SOURCE DOCUMENT =
begin
The entire point of preparation is to move the mechanical work off the live call and into the hours before it, when you have unlimited time and zero pressure. Prepare the repeatable parts in advance, and during the call those 10 units are freed up for the thing that actually earns referrals: listening closely and responding like a colleague. A pure Q&A runs about an 80/20 split, them talking 80% of the time and you 20%. A real conversation is closer to 60/40. Preparation is how you buy back that extra 20 points of airtime.

I'll be honest about how far I took this. I brought 2 laptops to school with me every day so I could have as much information at my fingertips as possible. Was it overkill? To most people, yes. To me it was simply doing my due diligence. Most of the time the setup didn't change the outcome. But for the 5 or 10 chats where it did, that extra effort was well worth it.

None of this is theory. Across my own recruiting I did 300+ coffee chats. I've since listened to 150+ of my students' chats, and I've been the one doing the coffee-chatting 50+ times. The clearest pattern across all of it: the students who win prepare exhaustively, and then hold that preparation loosely. They prepare so thoroughly they can afford to forget all of it on the call. The students who lose do the opposite. They under-prepare, then cling to the little they have like a bible they're forbidden to deviate from. Welcome to Q&A-land.

So this is the tension to keep in your head through everything below. Prepare like your offer depends on it. Then, on the call, be ready to throw the whole plan away.

Build your prep dashboard

Before any chat, I'd open the exact same set of documents and windows. Here's the full list:

Their LinkedIn profile
Your Resume
Your TMAY & "Why this role?" answers
Personalized question list (mid-chat & chat-end) & small talk (chat-start)
end
AVAILABLE DATA =
begin
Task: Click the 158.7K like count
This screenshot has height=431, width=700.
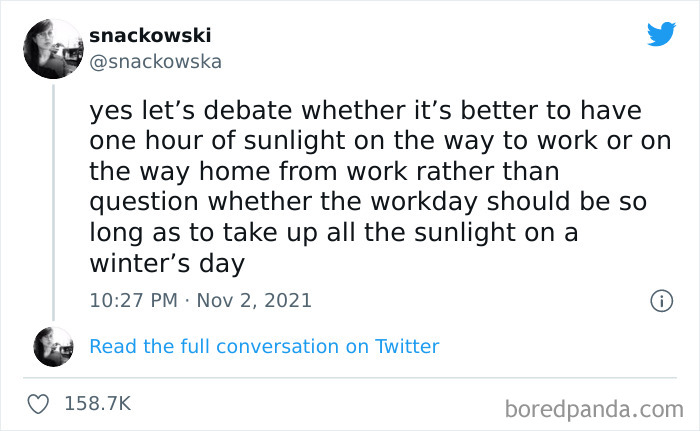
end
WRITTEN TASKS =
**a.** From the coffee-chat preparation text, copy the part that opens with the words containing "Before any chat, I'd" and closes with "small talk (chat-start)".
**b.** Based on the coffee-chat preparation text, answer yes or no to each statement and quote the words that decide it: (i) The author brought two laptops to school every day. (ii) A real conversation is described as closer to an 80/20 split. (iii) The students who win are said to under-prepare.

WORKED SOLUTIONS =
**a.**
Before any chat, I'd open the exact same set of documents and windows. Here's the full list:

Their LinkedIn profile
Your Resume
Your TMAY & "Why this role?" answers
Personalized question list (mid-chat & chat-end) & small talk (chat-start)

**b.**
(i) Yes: "I brought 2 laptops to school with me every day"
(ii) No: "A real conversation is closer to 60/40."
(iii) No: "the students who win prepare exhaustively"